Frequently Asked Questions

What types of insects and specimens does The Insect Asylum work with?
The studio handles a broad range of entomological specimens including beetles, butterflies, moths, spiders, and exotic invertebrates sourced both domestically and internationally. Preservation methods vary by species and intended display format. Customers with unusual or rare specimens are encouraged to contact the studio directly to discuss the best approach.
Can The Insect Asylum create custom displays for classroom or museum use?
Yes, custom educational and museum displays are a core part of what makes this studio unique in Chicago. Displays can be tailored to specific themes, grade levels, or exhibition contexts with accurate scientific labeling and archival-quality framing. This is especially useful for schools developing science curriculum materials or natural history collections.
Is insect taxidermy different from mammal or bird taxidermy?
Significantly different. Insect preservation involves pinning, relaxing, spreading, and mounting techniques designed to maintain the specimen's natural posture without the use of forms or hide preservation. The tools, chemicals, and display methods are specialized to entomology and require a very different skill set than vertebrate taxidermy. The Insect Asylum's focus on this category means customers get genuine expertise rather than a generalist approach.
What makes a 4.9-star rating meaningful for a studio like this?

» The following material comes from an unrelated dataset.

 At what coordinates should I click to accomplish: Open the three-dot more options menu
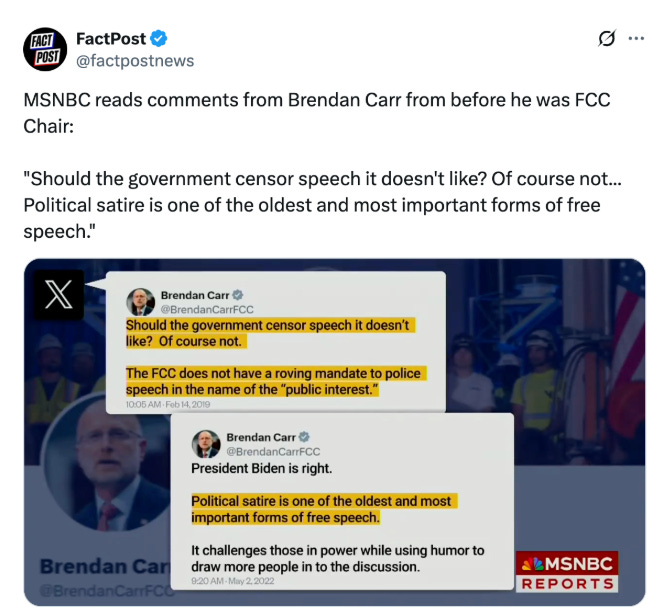click(x=636, y=39)
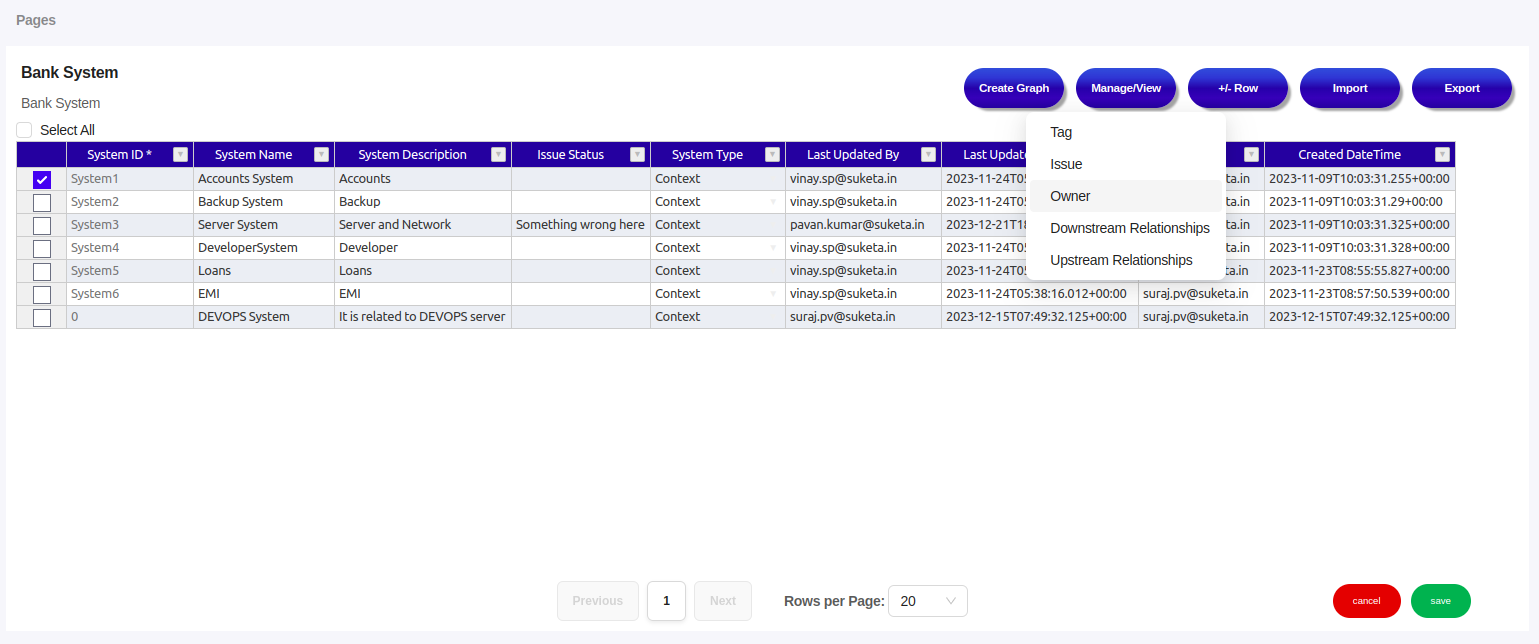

With 15 reviews averaging 4.9 stars, the pattern suggests consistently exceptional work across a variety of client types. High ratings at specialized studios like this typically reflect both technical quality and strong communication throughout the project. It's a useful signal that customers with very different needs, from individual collectors to educational institutions, leave satisfied.
Does The Insect Asylum offer workshops or public education events?
Given its educational services category, the studio likely offers hands-on workshops covering insect collection, identification, and preservation techniques. These programs are popular with schools, scout groups, and adult enthusiasts looking to build their own collections. Contact the studio directly to ask about current workshop schedules and group pricing.
Can I bring in my own found specimens for preservation?
Many clients bring in specimens they've collected themselves, whether found insects, preserved butterflies, or specimens inherited from older collections. The studio can assess condition and recommend the best preservation or remounting approach. Keep found specimens in a sealed container and avoid handling them more than necessary before bringing them in.